De synthèse

Je suis née entre la publication de L’origine des espèces de Darwin et le moment où Voyager 1 quitte le système solaire, dessinant au passage, dans l’espace-temps, la flèche de l’évolution.

J’ai pris mon premier respir dans une bulle qui enfle en accéléré depuis la fin du dix-neuvième siècle, un maelström électrique bourdonnant de circuits intégrés, de machines et de matières transformées, de bidules à tout faire, une soufflure d’informations, de transmissions, une hypertrophie en forme de champignon, semblable au corps de fumée de la Tsar Bomba quelques secondes après son explosion. Dans l’image de la plus grande détonation de l’histoire du nucléaire, il y a tout le vingtième siècle qui s’élève jusqu’à la lune, puis qui dérape par-delà la Voie lactée, son œil ouvert sur l’origine de l’Univers.

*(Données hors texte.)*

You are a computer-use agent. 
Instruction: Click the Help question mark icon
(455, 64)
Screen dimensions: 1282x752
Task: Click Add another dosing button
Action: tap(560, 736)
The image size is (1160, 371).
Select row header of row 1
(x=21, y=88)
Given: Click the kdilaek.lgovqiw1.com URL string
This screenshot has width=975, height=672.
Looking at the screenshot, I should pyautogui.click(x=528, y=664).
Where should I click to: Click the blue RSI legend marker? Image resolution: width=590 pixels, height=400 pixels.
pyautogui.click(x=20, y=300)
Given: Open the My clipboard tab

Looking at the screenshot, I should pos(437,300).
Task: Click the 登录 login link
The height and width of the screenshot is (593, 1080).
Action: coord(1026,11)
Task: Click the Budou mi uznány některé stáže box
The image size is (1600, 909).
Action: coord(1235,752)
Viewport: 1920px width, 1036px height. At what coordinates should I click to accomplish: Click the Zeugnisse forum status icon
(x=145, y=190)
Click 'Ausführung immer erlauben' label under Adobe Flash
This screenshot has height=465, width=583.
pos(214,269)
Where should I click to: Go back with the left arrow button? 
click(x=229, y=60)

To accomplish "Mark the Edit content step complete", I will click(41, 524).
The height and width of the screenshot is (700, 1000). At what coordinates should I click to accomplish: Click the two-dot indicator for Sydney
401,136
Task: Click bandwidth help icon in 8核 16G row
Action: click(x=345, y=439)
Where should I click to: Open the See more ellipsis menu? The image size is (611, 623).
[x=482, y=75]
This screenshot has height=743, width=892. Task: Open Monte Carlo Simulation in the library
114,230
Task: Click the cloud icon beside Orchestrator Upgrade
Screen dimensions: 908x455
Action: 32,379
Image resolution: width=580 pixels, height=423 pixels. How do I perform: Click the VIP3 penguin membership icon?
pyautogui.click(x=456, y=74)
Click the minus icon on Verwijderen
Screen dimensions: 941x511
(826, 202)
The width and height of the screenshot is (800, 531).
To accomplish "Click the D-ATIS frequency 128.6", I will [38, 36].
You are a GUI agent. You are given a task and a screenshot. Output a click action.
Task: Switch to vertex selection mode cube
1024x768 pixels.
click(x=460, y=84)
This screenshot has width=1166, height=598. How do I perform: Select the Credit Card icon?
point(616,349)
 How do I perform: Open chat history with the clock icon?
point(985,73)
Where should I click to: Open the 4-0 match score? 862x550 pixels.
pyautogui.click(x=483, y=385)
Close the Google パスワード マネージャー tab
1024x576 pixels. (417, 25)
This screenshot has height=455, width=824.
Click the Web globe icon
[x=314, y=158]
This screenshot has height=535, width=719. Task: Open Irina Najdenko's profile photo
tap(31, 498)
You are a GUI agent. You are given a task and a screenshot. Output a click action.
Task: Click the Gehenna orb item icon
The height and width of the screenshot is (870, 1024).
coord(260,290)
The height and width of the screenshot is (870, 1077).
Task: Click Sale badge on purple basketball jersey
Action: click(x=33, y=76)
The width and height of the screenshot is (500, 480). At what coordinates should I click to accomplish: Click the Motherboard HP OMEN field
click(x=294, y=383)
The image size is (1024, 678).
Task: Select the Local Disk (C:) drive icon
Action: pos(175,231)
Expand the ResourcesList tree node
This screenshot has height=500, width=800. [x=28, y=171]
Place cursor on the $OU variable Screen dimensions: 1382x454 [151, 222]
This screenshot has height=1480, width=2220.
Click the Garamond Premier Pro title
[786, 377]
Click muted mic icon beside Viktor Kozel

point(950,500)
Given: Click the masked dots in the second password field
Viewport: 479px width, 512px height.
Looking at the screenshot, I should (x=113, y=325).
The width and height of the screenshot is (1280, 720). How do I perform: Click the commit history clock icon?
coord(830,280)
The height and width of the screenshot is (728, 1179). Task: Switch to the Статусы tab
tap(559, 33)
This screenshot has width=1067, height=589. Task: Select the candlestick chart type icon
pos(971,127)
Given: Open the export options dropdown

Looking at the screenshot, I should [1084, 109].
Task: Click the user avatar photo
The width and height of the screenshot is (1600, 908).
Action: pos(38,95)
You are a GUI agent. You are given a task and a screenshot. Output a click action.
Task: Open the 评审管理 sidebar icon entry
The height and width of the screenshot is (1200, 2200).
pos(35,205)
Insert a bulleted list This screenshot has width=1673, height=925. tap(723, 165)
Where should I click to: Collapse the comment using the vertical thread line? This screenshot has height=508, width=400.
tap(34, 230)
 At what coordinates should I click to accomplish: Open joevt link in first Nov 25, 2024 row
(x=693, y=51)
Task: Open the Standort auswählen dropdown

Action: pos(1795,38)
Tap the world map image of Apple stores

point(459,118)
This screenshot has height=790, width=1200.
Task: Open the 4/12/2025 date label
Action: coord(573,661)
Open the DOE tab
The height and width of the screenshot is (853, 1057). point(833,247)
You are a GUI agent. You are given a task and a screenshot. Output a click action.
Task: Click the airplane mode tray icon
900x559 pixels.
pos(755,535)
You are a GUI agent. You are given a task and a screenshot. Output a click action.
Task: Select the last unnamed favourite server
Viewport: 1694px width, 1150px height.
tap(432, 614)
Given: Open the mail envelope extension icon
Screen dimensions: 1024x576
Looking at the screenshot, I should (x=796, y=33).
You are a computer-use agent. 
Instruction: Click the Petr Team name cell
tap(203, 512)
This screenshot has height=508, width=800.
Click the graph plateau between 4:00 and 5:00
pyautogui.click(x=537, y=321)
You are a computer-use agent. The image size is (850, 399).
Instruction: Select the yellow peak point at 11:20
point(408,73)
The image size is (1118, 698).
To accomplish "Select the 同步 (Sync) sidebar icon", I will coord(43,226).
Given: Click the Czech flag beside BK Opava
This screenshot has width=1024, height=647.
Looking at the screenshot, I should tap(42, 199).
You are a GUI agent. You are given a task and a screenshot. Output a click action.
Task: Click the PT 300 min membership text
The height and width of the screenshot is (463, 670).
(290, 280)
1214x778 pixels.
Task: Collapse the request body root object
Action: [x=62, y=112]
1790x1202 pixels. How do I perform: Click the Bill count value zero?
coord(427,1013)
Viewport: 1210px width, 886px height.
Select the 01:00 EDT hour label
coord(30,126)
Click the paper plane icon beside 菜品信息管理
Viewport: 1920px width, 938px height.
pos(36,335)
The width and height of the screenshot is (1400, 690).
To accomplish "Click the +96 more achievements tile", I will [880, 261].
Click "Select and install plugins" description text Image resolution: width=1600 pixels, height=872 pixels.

L’époque qui m’a vue naître ressemble à un œilchampignon qui tente de dilater le champ de sa perception pour embrasser à la fois le macrocosme et le microcosme et pour ensuite tout régurgiter par la bouche des médias devant laquelle j’ai été statufiée une bonne partie de mon existence, installée en tailleur, dans la même position depuis l’enfance, à taper des mains devant les dessins animés ou à les joindre contre ma bouche ouverte sur un grand silence, pendant l’effondrement du World Trade Center.

Or, parmi les découvertes, technologies électroniques et autres miracles scientifiques à tout bouleverser depuis deux siècles, c’est avec un masque et une paire de gants que je détermine maintenant l’horizon de mon évolution. Depuis près d’une décennie, je me retrouve chaque jour en réalité virtuelle, face à face avec mon double de pixels, à tenter de prendre corps à travers elle.

J’y étais presque.

Et puis ma mère a commencé à se décomposer.